Meacham v. Knolls Atomic Power Laboratory (06-1505)

Oral argument: April 23, 2008

Appealed from: U.S. Court of Appeals, Second Circuit (August 14, 2006).

AGE DISCRIMINATION IN EMPLOYMENT ACT, EQUAL EMPLOYMENT OPPORTUNITY COMMISSION, AGE DISCRIMINATION, OLDER WORKERS, REDUCTION IN FORCE, LAY-OFFS, BURDEN OF PROOF, BURDEN OF PERSUASION

In this case, a hair's breadth of analytical difference is worth almost $6 million dollars, as the plaintiffs, former employees at Knolls Atomic Power Laboratory ("KAPL") ask the U.S. Supreme Court to overturn the Second Circuit's finding for the defendants. The plaintiffs had prevailed at trial and on appeal on a disparate impact theory of illegal age discrimination under the Age Discrimination in Employment Act (the "ADEA"), 29 U.S.C. 621 et seq., when the Supreme Court remanded for reconsideration in light of Smith v.

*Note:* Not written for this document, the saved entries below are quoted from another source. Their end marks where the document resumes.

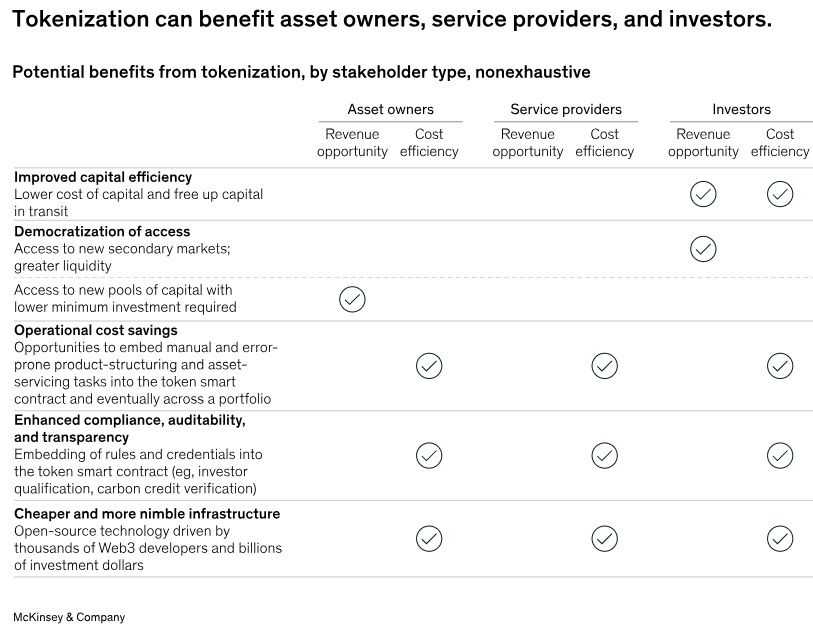Select the Asset owners column header
Screen dimensions: 813x628
pos(390,110)
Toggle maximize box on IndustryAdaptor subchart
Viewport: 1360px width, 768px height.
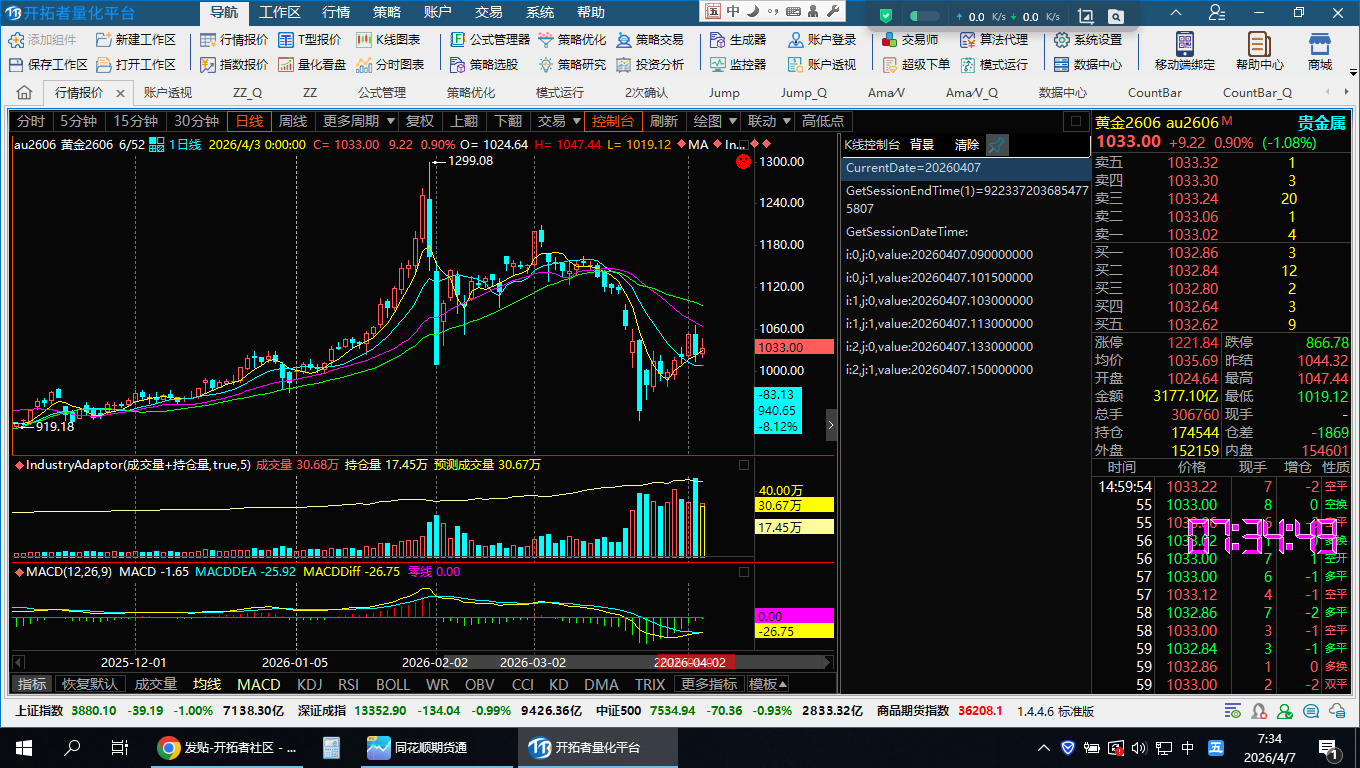(x=743, y=465)
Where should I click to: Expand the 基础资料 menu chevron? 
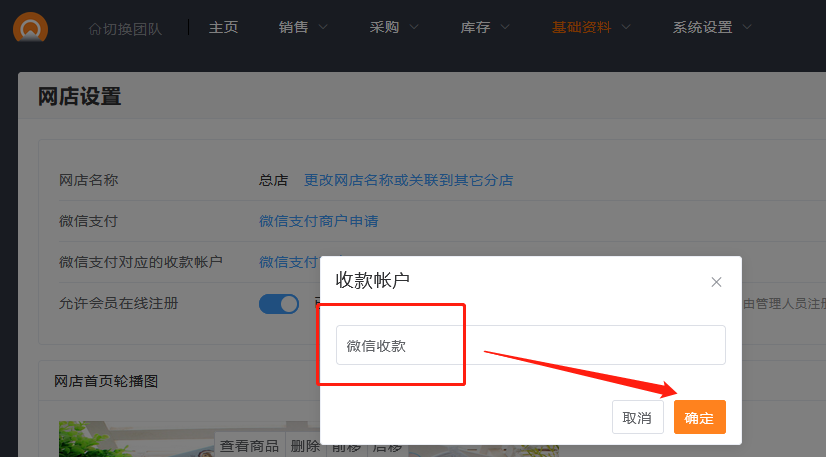coord(625,28)
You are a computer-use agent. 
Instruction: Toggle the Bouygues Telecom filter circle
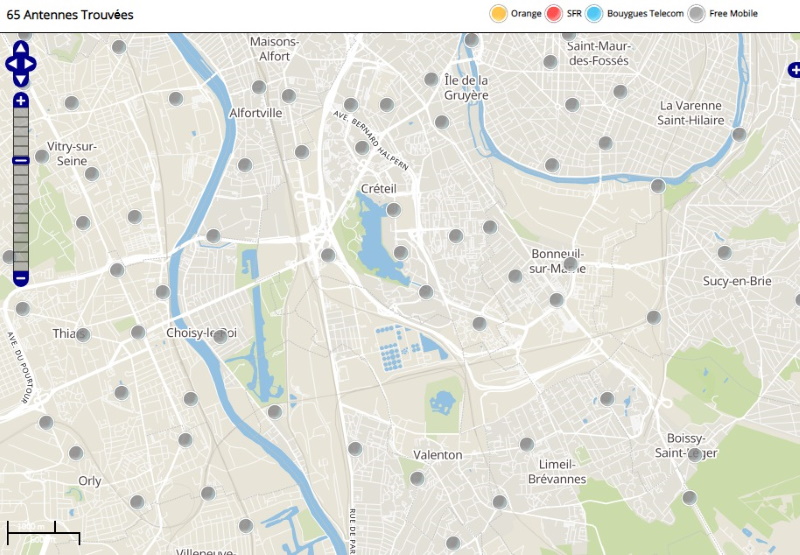(594, 14)
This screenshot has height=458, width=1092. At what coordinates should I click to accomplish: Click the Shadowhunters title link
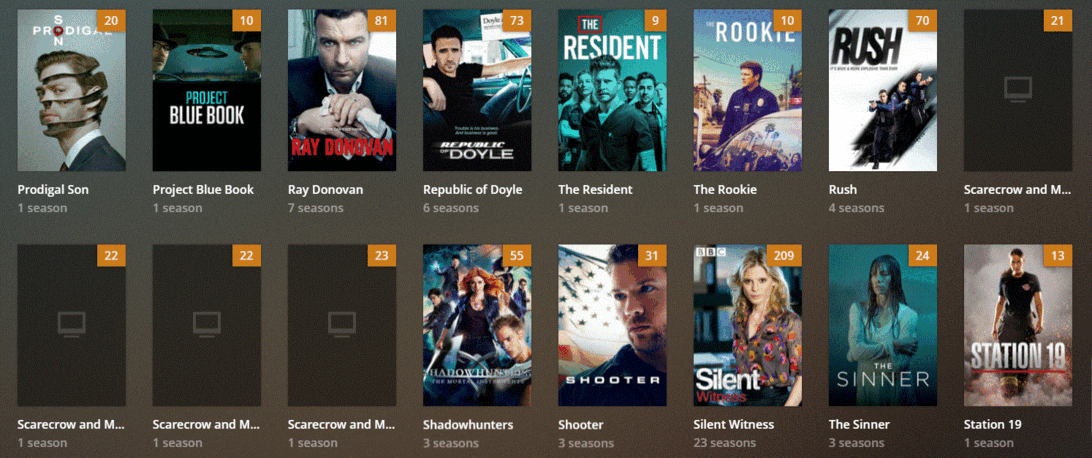point(468,424)
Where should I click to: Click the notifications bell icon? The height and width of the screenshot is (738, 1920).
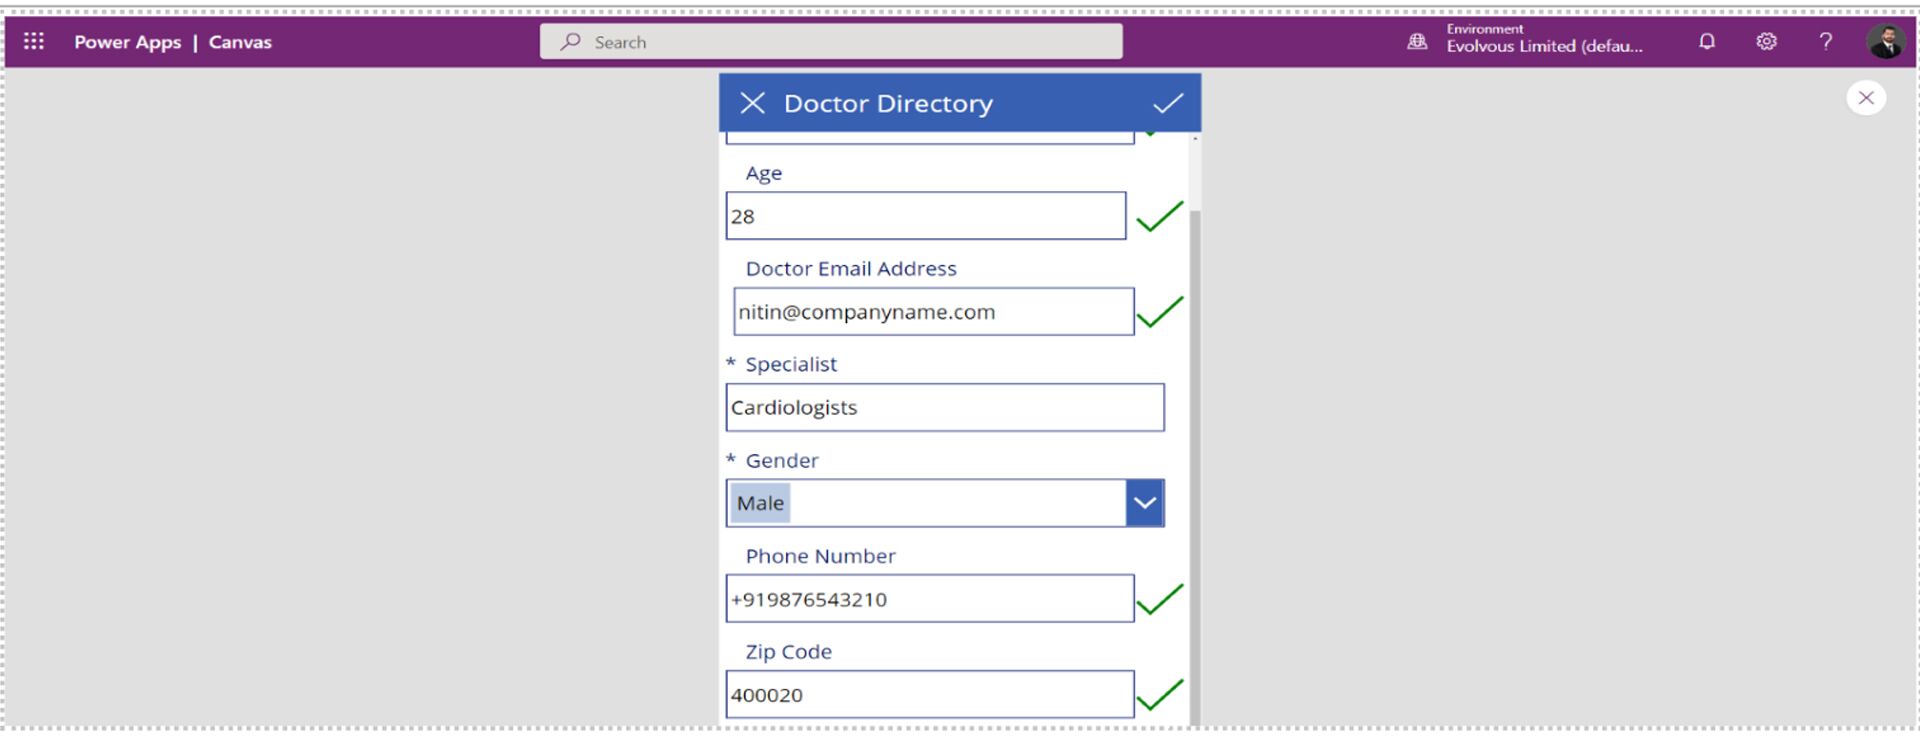click(x=1707, y=42)
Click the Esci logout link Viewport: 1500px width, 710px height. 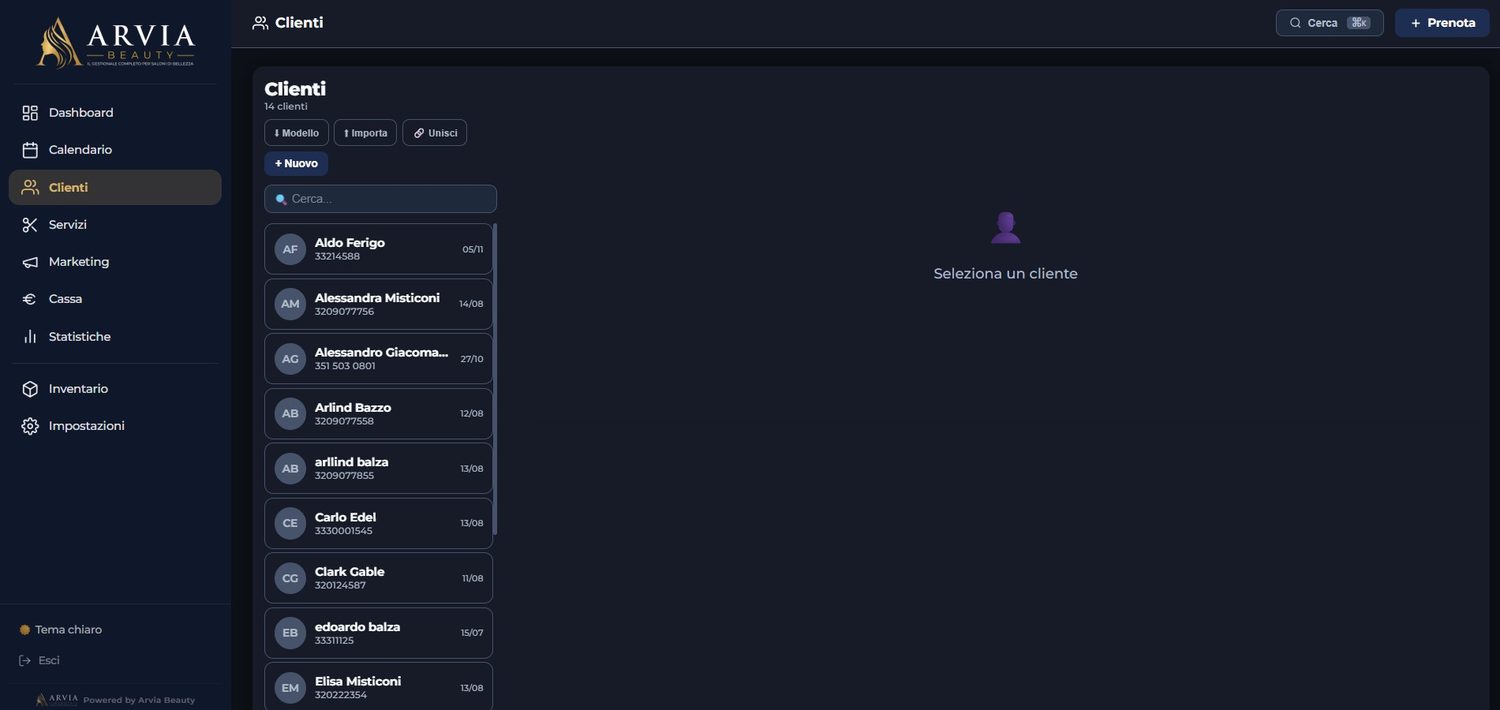[40, 661]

City of Jackson. While upholding the disparate impact theory, City of Jackson also requires the touchstone of the analysis to be whether employers considered "reasonable factors other than age," which the Second Circuit determined was a burden of persuasion to be borne by the plaintiffs. The employee-plaintiffs disagree, maintaining that the "reasonable factors other than age" harbor in the ADEA statute is a traditional affirmative defense on which the employer-defendants bear the burden of proof. In determining where the burden rests, the Supreme Court's decision will impact the nature of future employee litigation under the ADEA, shape the strategies for a successful reduction in force, and determine what deference is due the Equal Employment Opportunity Commission's regulations interpreting the ADEA.

Question presented

Whether an employee alleging disparate impact under the ADEA bears the burden of persuasion on the "reasonable factors other than age" defense, as held by the Second Circuit in this case in conflict with the decisions of other circuits and a regulation of the Equal Employment Opportunity Commission.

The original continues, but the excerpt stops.